It shall forever baffle me that Dumbledore knew so many muggles that are protected from the Secrecy laws of the wizarding world, and who seem to be mostly idiots so far, excluding the one called Jack, but it doesn't look like he shall be very useful either, since i don't see how a sword and martial arts skilsl will help much against a well-trained Death Eater!

But then, I haven't seen what these guys can do. Maybe they are just idiots on the surface, and beneath it they have the minds of great warriors, ready to rise to whatever challenge is thrown at them, and hearts that will never give up, no matter what the odds... thought Harry. The thought gave him some hope, that maybe Dumbledore was still the wise man he'd known all his life.

"I am SO not touching that thing!" said Buffy. "It's filthy, it's probably got germs all over it...and those yellow stains look kinda suspicious!"

"I agree," said Shawn and Ash at the same time, before glaring at eachother again.

"I must admit, that toy looks rather insanitary, though I shall touch it if I must," said Jack.

"Well, unless you want to walk ALL the burrow, which by the way, is several hundred kilometers away, then don't touch it," said Ron, having an uncharacteristic moment of intelligence.

"That doesn't seem like a very long walk to me," said Jack, who had super human stamina.

Buffy stared at him for a moment. "Not all of us walk distances that would make most Olympic athletes tired on a day to day basis," she said, rolling her eyes yet again.

"You make it sound it is a bad thing," said Jack, raising an eyebrow at her.

Harry rolled his eyes.

On second thought, maybe Dumbledore just wanted me to have to travel with a bunch of idiot muggles, so he's have something to laugh about in Heaven...

Meanwhile, in Heaven...

Dumbledore, who was currently hanging out with one of his favorite dead authors from another universe, sneezed.

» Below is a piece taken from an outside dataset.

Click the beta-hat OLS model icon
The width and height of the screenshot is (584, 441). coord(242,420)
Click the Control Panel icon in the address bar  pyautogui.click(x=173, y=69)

"That's strange," he said. "That's the MILLIONTH time I've sneezed in the short time I've been dead..."

Jiraiya, who was at the moment looking down on Tsunade while she was in the shower, turned to him.

"That's usually a sign people are talking or specifically thinking about you," he said.

"Well, I only died recently, so I guess people will be talking about me alot now," said Dumbledore.

"Makes sense," said Jiraiya, stupidly. "Say, where'd Harry go...Osbourn I mean, not Potter..."

"Oh, he got ressurected..." said Dumbledor.

"Dang it, every time I befriend someone from that universe, they get ressurected on me!" said Jiraiya. "Oh well, I'm gonna go 'research' Spiderman and Mary Jane since now is around the time they..."

"Yeah...about that..." said Dumbledore. "I heard some rumors...lets just say they won't be doing that again any time soon,"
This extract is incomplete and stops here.